La victime se débattait de telle sorte que les Rôtisseurs avaient beaucoup de mal à se préserver des coups de pied de la Gallinacée récalcitrante.

— Comme elle se débat, fit Mitzi.

— Trop… dit le sceptique Ladislas.

À ce moment une voix décuplée, retentissante, sembla sortir des rochers et hurla des paroles confuses.

— Tiens… Tiens, ricana Ladislas : un cannibale parle français.

— Une exclamation angoissée de Mitzi le fit s’intéresser au spectacle.

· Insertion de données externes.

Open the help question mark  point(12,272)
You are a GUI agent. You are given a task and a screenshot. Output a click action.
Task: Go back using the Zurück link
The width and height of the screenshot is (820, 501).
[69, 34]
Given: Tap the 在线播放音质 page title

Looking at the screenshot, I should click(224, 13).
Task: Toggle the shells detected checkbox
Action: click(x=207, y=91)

La victime avait brisé ses liens et s’enfuyait éperdument. La troupe forcenée la poursuivait en gambadant et en donnant des signes exagérés de fureur, Levant sa massue emplumée, un gigantesque gaillard allait atteindre la malheureuse lorsqu’un cri terrible, venant du Ciel, l’arrêta net.

— Fripouille ! hurlait, dans son porte-voix, Robinson-Crusoé-Bicard. Haut les mains !… Haut les mains ! ou je te brûle.

Le Bouif, superbe d’indignation, venait de bondir en bas de son observatoire et menaçait de son fusil le cannibale sanguinaire.

Tous les anthropophages s’étaient arrêtés comme un seul homme. Quand au sauvage menacé par Bicard, il paraissait tellement ahuri que Sava sortit de sa cachette pour s’esclaffer à son aise.